When Madhani looks back on how hard it was for her, she realizes that part of the problem was the bias she experienced as a woman in an industry with very few women. “There were few women, especially women of color, in leadership, let alone as a CEO. The financial services industry is male-dominated, stale, pale, and male,” she said. Madhani was also young, only 26. “So I do think that now there was ageism, too. I’m a kid without a Harvard degree.”

Once Stax had traction—$5 million in payments processed—Madhani tried to raise venture capital to scale the company. “I quickly found so much sexism and bias in the venture world, too.” As a 26-year-old woman of color, she was not taken seriously. Only 14% of startups with a woman on the founding team raised venture capital in 2015, according to the Q2 2022 PitchBook-NVCA Venture Monitor. It was only marginally better in 2021—17%. Nevertheless, she persisted until she raised money.

She faced bias when she raised Stax’s series A when Madhani was pregnant with her first daughter and the company’s series B when she was pregnant with her second daughter. The questions she was asked would never have been asked of a man who was going to have a child.

Countering bias can take many forms. The honors you win are one way to add weight to your bio and add to your status. It’s an outside voice saying that you’re great, which is more credible than the “about” section on your website. Receiving awards, like being one of the world’s top 10 fastest-growing women-owned companies, isn’t just prestigious; it helps build the company’s credibility. “I’m incredibly proud.”

Madhani joined the Women Presidents Organization Zenith group for businesses that gross over $50 million annually.
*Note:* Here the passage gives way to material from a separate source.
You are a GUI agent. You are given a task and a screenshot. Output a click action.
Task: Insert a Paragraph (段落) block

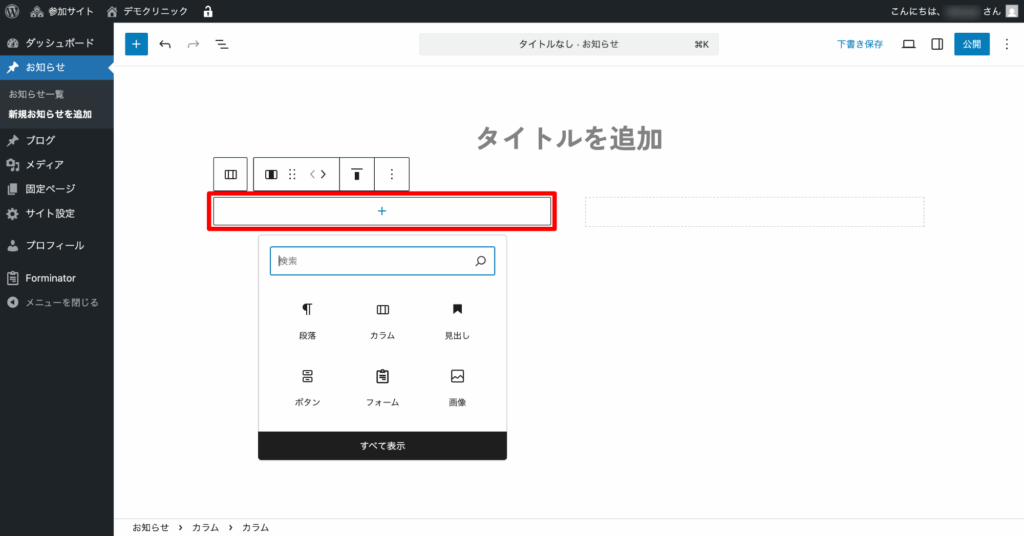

These groups meet annually to share business expertise and experience in a confidential setting with a professionally trained facilitator. It’s a place to discuss the unique challenges women face and how to address them with women who have been there and done that.

“Entrepreneurship is difficult, and it can be lonely,” said Madhani. “There are so many ups and downs. You need a community that can support you with strategic advice and emotional support.”

This past March, Stax raised $245 million for its all-in-one payment platform from Greater Sum Ventures (GSV), HarbourVest Partners, and Blue Star Innovation Partners, all of which have long invested in the payments industry and will serve as strategic partners to Stax. It also achieved unicorn status, a privately held startup company valued at over $1 billion.

What character traits help you carry on in the face of adversity?